* [Task prompt]: Those lines of the material below that fall between its first line and the line with "Theater (29, 1532)", both included, are to be repeated exactly.

* [Given information]:

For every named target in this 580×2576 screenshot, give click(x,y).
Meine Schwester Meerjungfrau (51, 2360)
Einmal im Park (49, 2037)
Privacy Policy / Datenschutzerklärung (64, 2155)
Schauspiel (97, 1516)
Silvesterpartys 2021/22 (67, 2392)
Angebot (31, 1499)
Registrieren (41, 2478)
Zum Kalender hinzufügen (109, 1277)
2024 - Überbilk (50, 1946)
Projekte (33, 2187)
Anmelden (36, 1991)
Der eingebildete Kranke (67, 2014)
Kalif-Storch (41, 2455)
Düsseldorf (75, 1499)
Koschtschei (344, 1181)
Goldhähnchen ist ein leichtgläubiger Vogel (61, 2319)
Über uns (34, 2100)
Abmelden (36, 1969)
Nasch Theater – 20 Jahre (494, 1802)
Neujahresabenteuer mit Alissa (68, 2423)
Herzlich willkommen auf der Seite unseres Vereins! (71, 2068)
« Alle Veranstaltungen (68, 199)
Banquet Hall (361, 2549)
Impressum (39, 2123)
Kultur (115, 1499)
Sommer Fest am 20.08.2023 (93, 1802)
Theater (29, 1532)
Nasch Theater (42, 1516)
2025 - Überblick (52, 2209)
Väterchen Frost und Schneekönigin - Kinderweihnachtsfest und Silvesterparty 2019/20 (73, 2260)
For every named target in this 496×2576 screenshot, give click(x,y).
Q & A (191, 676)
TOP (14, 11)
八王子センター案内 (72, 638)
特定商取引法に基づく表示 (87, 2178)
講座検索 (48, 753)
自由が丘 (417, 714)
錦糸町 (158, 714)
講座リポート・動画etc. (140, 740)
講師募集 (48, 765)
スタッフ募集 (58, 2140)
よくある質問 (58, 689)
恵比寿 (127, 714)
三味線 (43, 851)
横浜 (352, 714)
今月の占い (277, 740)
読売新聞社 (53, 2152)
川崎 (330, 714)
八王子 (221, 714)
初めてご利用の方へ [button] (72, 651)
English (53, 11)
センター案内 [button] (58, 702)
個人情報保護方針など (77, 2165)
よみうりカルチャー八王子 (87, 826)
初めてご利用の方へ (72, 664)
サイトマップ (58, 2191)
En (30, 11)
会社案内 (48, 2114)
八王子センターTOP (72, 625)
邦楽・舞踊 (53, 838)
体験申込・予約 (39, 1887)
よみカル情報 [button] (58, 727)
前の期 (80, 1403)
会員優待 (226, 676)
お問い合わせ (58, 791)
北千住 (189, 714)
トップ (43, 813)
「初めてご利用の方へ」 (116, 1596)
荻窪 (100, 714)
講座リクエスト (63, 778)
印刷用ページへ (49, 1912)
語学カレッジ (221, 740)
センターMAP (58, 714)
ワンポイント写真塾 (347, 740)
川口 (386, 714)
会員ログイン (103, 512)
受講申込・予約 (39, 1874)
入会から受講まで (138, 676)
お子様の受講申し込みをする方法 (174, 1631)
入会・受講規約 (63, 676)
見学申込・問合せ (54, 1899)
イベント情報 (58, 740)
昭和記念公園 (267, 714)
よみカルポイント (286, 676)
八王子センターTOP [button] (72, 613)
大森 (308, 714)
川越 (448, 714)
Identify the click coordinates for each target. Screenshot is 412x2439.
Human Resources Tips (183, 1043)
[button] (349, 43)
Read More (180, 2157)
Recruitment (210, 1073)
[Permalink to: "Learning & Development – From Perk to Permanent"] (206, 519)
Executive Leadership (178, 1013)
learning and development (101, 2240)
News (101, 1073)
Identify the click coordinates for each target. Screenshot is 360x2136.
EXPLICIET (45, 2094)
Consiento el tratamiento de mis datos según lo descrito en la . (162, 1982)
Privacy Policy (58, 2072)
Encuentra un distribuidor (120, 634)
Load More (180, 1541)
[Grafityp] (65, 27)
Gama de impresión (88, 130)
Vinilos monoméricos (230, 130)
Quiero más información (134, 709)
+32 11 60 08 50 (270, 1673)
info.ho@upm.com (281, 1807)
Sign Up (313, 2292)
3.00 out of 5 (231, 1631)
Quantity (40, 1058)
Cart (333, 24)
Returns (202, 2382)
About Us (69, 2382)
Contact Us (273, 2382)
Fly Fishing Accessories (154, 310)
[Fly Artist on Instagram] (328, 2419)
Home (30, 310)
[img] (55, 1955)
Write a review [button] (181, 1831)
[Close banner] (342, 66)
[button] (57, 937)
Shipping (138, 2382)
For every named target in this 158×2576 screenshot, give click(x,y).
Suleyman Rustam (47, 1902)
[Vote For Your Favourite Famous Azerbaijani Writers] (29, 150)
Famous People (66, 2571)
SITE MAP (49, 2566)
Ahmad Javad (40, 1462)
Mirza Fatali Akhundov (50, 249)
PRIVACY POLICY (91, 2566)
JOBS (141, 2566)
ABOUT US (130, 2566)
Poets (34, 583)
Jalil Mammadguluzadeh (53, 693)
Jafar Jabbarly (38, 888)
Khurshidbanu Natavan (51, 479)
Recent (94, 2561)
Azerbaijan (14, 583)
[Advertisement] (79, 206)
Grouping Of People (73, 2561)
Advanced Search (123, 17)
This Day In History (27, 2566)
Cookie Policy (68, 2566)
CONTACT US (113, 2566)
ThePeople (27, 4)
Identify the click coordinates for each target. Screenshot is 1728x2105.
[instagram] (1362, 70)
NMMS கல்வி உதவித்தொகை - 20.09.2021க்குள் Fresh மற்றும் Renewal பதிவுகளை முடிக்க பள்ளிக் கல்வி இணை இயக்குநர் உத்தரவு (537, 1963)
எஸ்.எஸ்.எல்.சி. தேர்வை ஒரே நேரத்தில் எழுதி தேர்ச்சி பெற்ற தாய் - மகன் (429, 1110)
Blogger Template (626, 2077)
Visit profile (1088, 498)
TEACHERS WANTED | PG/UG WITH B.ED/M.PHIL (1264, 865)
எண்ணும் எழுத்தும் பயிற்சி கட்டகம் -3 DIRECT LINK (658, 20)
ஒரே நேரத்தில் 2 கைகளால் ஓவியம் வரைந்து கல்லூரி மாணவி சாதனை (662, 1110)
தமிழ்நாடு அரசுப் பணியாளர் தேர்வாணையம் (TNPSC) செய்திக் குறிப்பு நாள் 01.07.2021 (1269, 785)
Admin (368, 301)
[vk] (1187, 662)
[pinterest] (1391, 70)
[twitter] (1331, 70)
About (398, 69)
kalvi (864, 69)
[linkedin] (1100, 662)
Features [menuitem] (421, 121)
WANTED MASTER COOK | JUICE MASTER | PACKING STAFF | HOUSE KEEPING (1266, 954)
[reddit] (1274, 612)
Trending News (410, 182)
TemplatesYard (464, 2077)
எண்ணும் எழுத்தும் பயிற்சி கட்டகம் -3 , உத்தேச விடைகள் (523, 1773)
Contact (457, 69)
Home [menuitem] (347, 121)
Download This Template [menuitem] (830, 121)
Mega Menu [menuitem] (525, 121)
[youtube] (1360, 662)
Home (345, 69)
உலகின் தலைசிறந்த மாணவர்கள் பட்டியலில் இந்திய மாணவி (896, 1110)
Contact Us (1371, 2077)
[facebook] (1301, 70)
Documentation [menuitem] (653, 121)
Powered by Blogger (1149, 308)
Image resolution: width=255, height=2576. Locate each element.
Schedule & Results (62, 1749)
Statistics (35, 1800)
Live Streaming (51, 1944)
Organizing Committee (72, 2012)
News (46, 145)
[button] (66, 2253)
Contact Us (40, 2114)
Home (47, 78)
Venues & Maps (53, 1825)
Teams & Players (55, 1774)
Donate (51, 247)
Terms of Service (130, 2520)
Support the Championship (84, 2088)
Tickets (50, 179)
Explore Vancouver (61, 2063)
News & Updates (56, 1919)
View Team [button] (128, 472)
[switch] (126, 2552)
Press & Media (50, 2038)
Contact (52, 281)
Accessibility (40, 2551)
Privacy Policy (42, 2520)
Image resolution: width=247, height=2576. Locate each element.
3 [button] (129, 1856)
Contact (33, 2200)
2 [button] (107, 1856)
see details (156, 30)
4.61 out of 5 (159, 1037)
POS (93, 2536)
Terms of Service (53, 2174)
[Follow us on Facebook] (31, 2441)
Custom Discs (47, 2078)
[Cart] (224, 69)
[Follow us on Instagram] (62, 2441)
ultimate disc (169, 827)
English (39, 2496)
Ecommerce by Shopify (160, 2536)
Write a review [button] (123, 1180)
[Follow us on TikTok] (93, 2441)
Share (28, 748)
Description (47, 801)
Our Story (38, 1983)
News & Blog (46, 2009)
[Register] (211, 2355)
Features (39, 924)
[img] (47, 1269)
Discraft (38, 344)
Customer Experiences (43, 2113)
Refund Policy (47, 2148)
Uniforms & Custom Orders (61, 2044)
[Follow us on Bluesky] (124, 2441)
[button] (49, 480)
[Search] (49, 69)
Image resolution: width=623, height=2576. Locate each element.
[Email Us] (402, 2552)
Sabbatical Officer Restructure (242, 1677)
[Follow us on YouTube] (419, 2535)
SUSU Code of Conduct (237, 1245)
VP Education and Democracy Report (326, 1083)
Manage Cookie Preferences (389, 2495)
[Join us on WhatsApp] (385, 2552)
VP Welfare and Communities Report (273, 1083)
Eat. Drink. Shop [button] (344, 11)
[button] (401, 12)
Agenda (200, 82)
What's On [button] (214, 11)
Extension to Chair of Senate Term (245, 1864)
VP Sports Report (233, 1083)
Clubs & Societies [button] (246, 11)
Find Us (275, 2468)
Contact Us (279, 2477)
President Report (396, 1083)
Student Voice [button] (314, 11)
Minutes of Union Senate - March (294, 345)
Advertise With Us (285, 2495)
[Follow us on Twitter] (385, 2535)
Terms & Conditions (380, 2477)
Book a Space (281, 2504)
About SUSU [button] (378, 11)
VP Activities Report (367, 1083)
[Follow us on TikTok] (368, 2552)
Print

* [Written answer]:
For every named target in this 580×2576 screenshot, give click(x,y).
Meine Schwester Meerjungfrau (51, 2360)
Einmal im Park (49, 2037)
Privacy Policy / Datenschutzerklärung (64, 2155)
Schauspiel (97, 1516)
Silvesterpartys 2021/22 (67, 2392)
Angebot (31, 1499)
Registrieren (41, 2478)
Zum Kalender hinzufügen (109, 1277)
2024 - Überbilk (50, 1946)
Projekte (33, 2187)
Anmelden (36, 1991)
Der eingebildete Kranke (67, 2014)
Kalif-Storch (41, 2455)
Düsseldorf (75, 1499)
Koschtschei (344, 1181)
Goldhähnchen ist ein leichtgläubiger Vogel (61, 2319)
Über uns (34, 2100)
Abmelden (36, 1969)
Nasch Theater – 20 Jahre (494, 1802)
Neujahresabenteuer mit Alissa (68, 2423)
Herzlich willkommen auf der Seite unseres Vereins! (71, 2068)
« Alle Veranstaltungen (68, 199)
Banquet Hall (361, 2549)
Impressum (39, 2123)
Kultur (115, 1499)
Sommer Fest am 20.08.2023 (93, 1802)
Theater (29, 1532)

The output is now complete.